荒れ模様の株式相場とバランスファンド
株式相場が荒れ模様の時こそバランスファンドの真価が発揮されるのではと思っていました。ところが、現時点(2016年9月20日)では新興国の不調に水を差されて「世界経済インデックスファンド」の成績は、むしろ「SMT グローバル株式インデックス・オープン」より振るいませんでした。
では老舗のバランスファンドで、もう少し保守的な資産配分だったらどうかということで、「SBI資産設計オープン(資産成長型)愛称スゴ6」に注目してみました。
「SBI資産設計オープン(資産成長型)」の資産配分は株式と債券の比率が40%ずつ、REIT(不動産投資信託)の比率が20%となっています。
国内外の配分は日本と日本を除く先進国で半々(1対1)で、新興国は含みません。
下の表はNISA口座で各年度の最初の日に投資枠全額を一括で投資した(1月最初の営業日の基準価額で約定)として、2016年9月20日現在においての年度ごとの損益とその合計値をまとめたものです。
2014、2015年度のNISA口座の投資枠は100万円ですが、2016年からは120万円に増額されています。
読み飛ばして構わない細かい注釈なのですが、厳密にいうと海外資産を含む投資信託の約定日はおおむね翌営業日です。またNISA口座は受渡日を基準に年度が決まるので、年末近くに投資するとその年の枠に含まれず翌年度の枠に入ることになります。
毎月、月末近くに積み立て日を設定している人は12月の分が翌年に回されて、その分NISAの枠が余ってしまうこともありますので要注意です。あまり意味はないかもですが、せっかちな人は逆に年末に投資すると早めに翌年度分の投資を始めることもできます。
SBI資産設計オープン(資産成長型)成績
「SBI資産設計オープン(資産成長型)」は現時点(2016年9月20日)での基準価額から見ると、2014年は好調で、2015年、2016年は残念な成績でした。
通算では微マイナスと相場に逆風が吹く中では健闘しているといえるのではないでしょうか。
2014年に1万口当たり20円の分配金を出していますが、表中の基準価額には含まれていません。
SMT グローバル株式インデックス・オープン成績
「SMT グローバル株式インデックス・オープン」(日本を除く先進国株式)は現時点(2016年9月20日)での基準価額から見ると、2014年の損益だけが黒字で、2015年、2016年と続けて損益率が2桁の赤字になっています。
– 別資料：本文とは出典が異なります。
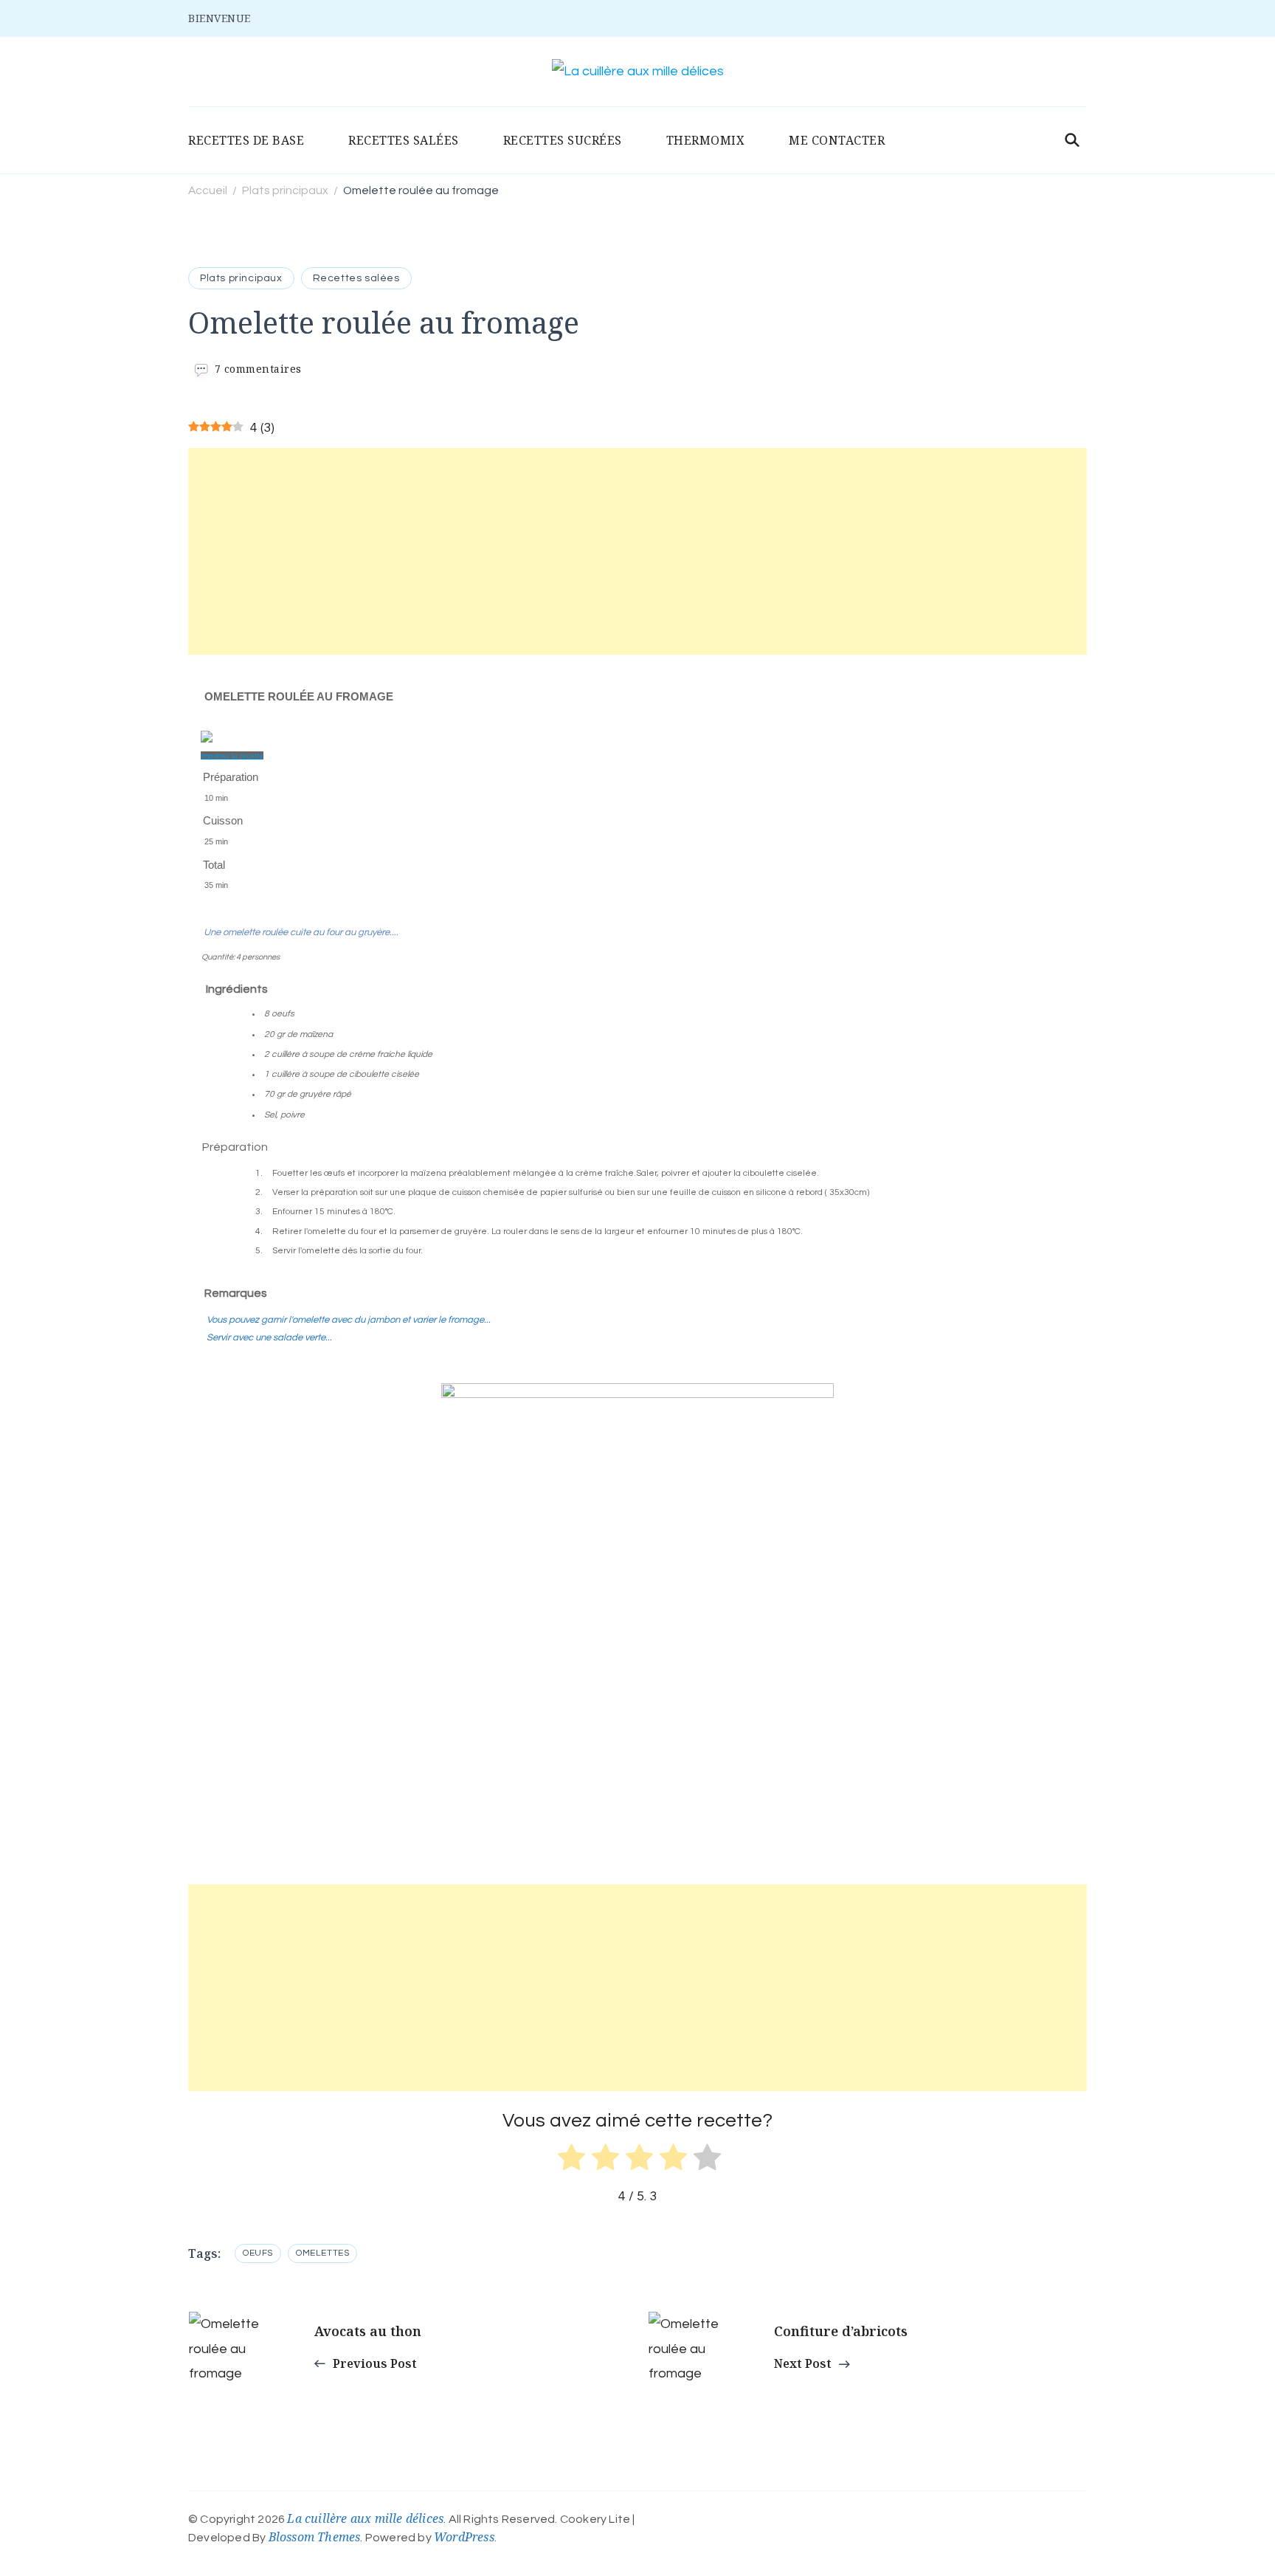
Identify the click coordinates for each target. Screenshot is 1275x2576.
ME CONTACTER (837, 140)
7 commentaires (258, 368)
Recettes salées (356, 278)
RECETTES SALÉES (403, 140)
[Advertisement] (637, 551)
2016年度から投資枠が120万円に増額されているため、損益率での赤字幅は縮小していますが損益額では逆に大きくなっています。
通算では赤字額が20万円を超えています。
2014年に1万口当たり20円の分配金を2回出していますが、表中の基準価額には含まれていません。
SMT グローバルREITインデックス・オープン成績
「SMT グローバルREITインデックス・オープン」(日本を除く先進国株式)は現時点(2016年9月20日)での基準価額から見ると、2014年度が大幅な黒字で、2015年、2016年と続けて赤字にはなっています。
「SMT グローバル株式インデックス・オープン」より下落幅は小さく通算でも黒字を維持しています。
2014年はアメリカが3度目のQE(量的金融緩和)を10月で終了する一方、ユーロ圏の欧州はQEを開始し、日本はQEを拡大した年でもあります。
2014年に1万口当たり40円の分配金を出していますが、表中の基準価額には含まれていません。
SBI資産設計オープン(資産成長型)は成績は健闘もコストが課題
新興国を含まず国内資産への配分が大きめなど、「SBI資産設計オープン(資産成長型)」の資産配分は「世界経済インデックスファンド」より保守的です。REITへの分散投資の効果もあって株式相場が荒れ模様の中、「SMT グローバル株式インデックス・オープン」より落ち込みが少なくてすみました。
バランスファンドの面目躍如といったところでしょうか。
「SBI資産設計オープン(資産成長型)」は老舗のバランスファンドで地味ですが、国内外の株式インデックスファンドや「世界経済インデックスファンド」(海外資産の比率が約90%)ほど変動リスクを取りたくない方には悪くないファンドだと思います。
できれば投信マイレージによるポイント還元(SBI証券)だけでなく、最近の低コストファンドに比べ高めの運用管理費用(年率0.7344%)を値下げしてほしいところですが。